▸ TASK DATA:
-- Opening Marker --

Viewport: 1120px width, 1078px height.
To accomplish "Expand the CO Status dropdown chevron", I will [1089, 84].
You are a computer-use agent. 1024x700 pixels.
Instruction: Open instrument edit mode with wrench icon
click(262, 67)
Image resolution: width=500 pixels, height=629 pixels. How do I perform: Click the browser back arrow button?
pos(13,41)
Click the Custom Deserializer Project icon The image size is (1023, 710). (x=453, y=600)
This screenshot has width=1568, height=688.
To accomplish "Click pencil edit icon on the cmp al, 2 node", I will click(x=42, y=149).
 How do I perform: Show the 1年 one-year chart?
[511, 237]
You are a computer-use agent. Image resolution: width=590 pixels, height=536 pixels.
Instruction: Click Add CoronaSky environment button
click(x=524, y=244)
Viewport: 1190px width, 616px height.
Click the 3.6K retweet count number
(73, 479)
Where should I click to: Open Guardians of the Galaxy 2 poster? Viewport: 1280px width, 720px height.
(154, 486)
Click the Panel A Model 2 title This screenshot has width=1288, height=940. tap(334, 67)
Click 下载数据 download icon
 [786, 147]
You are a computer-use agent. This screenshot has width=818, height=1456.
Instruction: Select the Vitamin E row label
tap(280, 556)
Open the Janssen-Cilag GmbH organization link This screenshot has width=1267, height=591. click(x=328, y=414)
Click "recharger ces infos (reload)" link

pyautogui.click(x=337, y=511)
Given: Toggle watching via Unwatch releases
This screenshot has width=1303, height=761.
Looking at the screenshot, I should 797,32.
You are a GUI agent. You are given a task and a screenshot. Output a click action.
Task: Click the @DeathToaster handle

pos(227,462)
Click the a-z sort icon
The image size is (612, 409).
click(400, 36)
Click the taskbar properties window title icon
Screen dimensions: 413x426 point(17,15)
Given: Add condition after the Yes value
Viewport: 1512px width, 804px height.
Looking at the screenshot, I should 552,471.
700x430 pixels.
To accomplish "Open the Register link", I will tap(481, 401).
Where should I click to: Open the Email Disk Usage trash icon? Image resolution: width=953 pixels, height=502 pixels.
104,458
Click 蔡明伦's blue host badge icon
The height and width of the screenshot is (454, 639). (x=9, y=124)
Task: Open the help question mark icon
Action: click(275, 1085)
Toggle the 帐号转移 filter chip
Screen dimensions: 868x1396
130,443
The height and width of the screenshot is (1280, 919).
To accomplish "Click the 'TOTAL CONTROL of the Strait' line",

-- Closing Marker --

▸ YOUR ASSIGNMENT: Your answer should consist only of the lines from the one with "700x430 pixels." through the end of the data above, reproduced exactly.

▸ SOLUTION TO THE EXERCISE:
700x430 pixels.
To accomplish "Open the Register link", I will tap(481, 401).
Where should I click to: Open the Email Disk Usage trash icon? Image resolution: width=953 pixels, height=502 pixels.
104,458
Click 蔡明伦's blue host badge icon
The height and width of the screenshot is (454, 639). (x=9, y=124)
Task: Open the help question mark icon
Action: click(275, 1085)
Toggle the 帐号转移 filter chip
Screen dimensions: 868x1396
130,443
The height and width of the screenshot is (1280, 919).
To accomplish "Click the 'TOTAL CONTROL of the Strait' line",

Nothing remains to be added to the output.